- Venue
- Parasol Unit
- Location
- London
Inside Parasol Unit the world is slowed down. At moments time feels suspended. Trapped within it’s own loop. Or sometimes running at real speed, albeit in it’s own uncanny existence. We move throughout the exhibition’s dark and light spaces, experiencing the extremes of multi-media installation, from submersion into the pitch-black installation space, to soft white-carpeted rooms with lush semi-translucent screens, projection beams imitating sunlight across the room. Balanced between photography and film Claerbout’s works playfully explore these digital mediums and the crossover between the two. Perceptions of reality and illusion collide as cinematic space and time is deconstructed and reconstructed throughout.
One of the first works we encounter in the exhibition is ‘Orchestra’, a large-scale photographic light box piece.
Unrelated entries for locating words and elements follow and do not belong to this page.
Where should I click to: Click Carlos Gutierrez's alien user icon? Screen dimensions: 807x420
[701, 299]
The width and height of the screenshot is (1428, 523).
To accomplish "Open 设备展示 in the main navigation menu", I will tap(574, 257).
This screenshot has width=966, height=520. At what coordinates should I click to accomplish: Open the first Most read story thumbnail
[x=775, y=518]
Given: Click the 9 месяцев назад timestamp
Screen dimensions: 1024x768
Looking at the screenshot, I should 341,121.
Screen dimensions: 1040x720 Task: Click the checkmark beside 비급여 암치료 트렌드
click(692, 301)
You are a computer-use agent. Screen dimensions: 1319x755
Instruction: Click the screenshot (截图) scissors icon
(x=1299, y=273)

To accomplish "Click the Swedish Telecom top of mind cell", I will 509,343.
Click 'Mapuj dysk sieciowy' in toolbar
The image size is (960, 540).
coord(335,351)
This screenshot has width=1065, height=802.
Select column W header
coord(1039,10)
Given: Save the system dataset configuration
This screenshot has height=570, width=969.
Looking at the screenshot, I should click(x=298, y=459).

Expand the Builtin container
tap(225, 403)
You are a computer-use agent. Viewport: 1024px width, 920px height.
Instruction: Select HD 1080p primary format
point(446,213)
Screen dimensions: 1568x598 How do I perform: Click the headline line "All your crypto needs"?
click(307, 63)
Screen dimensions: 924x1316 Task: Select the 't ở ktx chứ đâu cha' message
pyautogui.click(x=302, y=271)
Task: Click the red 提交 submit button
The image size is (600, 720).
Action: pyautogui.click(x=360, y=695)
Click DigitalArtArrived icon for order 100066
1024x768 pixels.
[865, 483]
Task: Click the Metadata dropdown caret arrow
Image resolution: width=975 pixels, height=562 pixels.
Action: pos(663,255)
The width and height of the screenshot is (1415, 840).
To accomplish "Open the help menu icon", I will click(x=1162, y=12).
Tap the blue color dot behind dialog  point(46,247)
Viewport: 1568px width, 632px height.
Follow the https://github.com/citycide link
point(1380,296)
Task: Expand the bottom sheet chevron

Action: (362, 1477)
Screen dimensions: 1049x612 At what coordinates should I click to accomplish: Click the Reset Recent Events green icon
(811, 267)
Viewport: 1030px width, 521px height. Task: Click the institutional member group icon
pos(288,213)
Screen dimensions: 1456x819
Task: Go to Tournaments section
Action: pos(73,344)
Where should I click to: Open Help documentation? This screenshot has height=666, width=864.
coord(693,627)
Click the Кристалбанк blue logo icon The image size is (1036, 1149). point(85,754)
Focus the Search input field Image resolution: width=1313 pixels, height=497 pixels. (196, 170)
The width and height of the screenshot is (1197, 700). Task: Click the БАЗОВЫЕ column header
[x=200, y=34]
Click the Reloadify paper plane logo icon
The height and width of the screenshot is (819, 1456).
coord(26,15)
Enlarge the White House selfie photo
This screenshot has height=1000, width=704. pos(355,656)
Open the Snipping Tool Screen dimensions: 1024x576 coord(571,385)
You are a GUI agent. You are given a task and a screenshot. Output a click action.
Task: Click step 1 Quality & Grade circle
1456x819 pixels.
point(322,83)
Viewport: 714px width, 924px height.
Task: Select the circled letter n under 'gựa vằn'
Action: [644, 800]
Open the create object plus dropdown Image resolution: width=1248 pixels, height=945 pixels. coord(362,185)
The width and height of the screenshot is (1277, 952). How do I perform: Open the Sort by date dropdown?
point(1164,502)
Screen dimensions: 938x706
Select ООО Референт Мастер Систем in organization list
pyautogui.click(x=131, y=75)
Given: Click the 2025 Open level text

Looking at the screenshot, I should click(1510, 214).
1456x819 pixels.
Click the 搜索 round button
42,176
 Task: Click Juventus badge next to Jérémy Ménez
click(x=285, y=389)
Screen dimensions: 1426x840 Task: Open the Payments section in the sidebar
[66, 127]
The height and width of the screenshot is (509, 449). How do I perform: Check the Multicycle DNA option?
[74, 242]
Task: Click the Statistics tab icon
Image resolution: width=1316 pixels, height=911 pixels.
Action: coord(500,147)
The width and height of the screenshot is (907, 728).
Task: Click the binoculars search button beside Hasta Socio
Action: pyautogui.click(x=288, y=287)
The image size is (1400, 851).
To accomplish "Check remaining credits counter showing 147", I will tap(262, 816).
Located alone in a dark cinematic space, the piece only becomes apparent once the viewer steps well into the daunting pitch-black room. Eyes adjusting to the darkness, the image suddenly emerges. Within, the ‘Orchestra’s’ conductor and entire audience stare back into the room, hundreds of pairs of eyes fixed upon the unsuspecting viewer. Shrouded in an eerie stillness, a theatrical silence, this all-important encounter between work and audience is at the heart of the installation where the roles of viewer and subject are reversed.
In other photographic pieces Claerbout sequences still images creating video projection works which bridge the gap between the still and moving image, giving a new context to the photographic still. In pieces such as ‘The Algiers’ Section of a Happy Moment’ a single moment is captured from many angles depicting a paused soccer game as one player stops to feed a group of descending seagulls. Screened large, Claerbout immerses the viewer in a projection of a single moment of arrested time. At the other end of the scale Claerbout’s ‘Breathing Bird’, displayed within two small screens, depicts the meeting of two birds. Psychically separated by a windowpane, the birds mirror one another, exchanging a gaze; in the only movement – tiny water droplets from the bird’s exhalation gather on the window forming a cloud of breath. A small but beautiful fraction of time is captured in this two channel video work, in Claerbout’s world quiet moments take a cinematic precedence.
In the video work ‘Bordeaux Piece’ a drama unfolds between three characters on the set of a white airy modernist house on the outskirts of Bordeaux, France, surrounded by a lush green picturesque landscape. The 10-minute scene is replayed over and over, yet it soon becomes apparent that the piece is not on a loop, but is instead a continuous 13-hour video work of the same scene staged, acted and shot repeatedly throughout a single day. A strange telephone conversion, a broken teacup, awkward dialogue between a father, his son and his son’s girlfriend, a betrayal, fists banging on a glass window, the mouthing of words I can never quite catch, the camera panning across the beautiful landscape, fade out and begin again. The repetitions, actions, dialogue, are simply a motif, as the gradually changing light becomes the true subject matter of the piece. Narrative collapses as cinematic time deconstructs.
In the final room of the exhibition an 18-minute video projection ‘Sunrise’ plays. Mimicking the dark space of ‘Orchestra’ on the floor below, ‘Sunrise’ engages the viewer in a cinematic world of darkened quietness. The video centres on a modernist villa in the middle of the night as a maid arrives. Quietly let in by the butler, we hypnotically watch the maid go about her routine chores in the pristine villa in the dead of night. The viewer steps into darkness to sit and watch this piece, the sound, perfectly – just about audible – brings the viewer fully into the unfolding nocturnal scene in which the rest of the world, or at least owners of the villa, sleep. Within bluish grey hues, a vestige of dawn, the maid begins to finish her shift. She quietly leaves the villa and cycles home on a country road, the sunrises in the background whilst a beautiful piece of music by Rachmaninov plays out.
As ‘the time that remains’ comes to an end we too journey with the maid into daylight.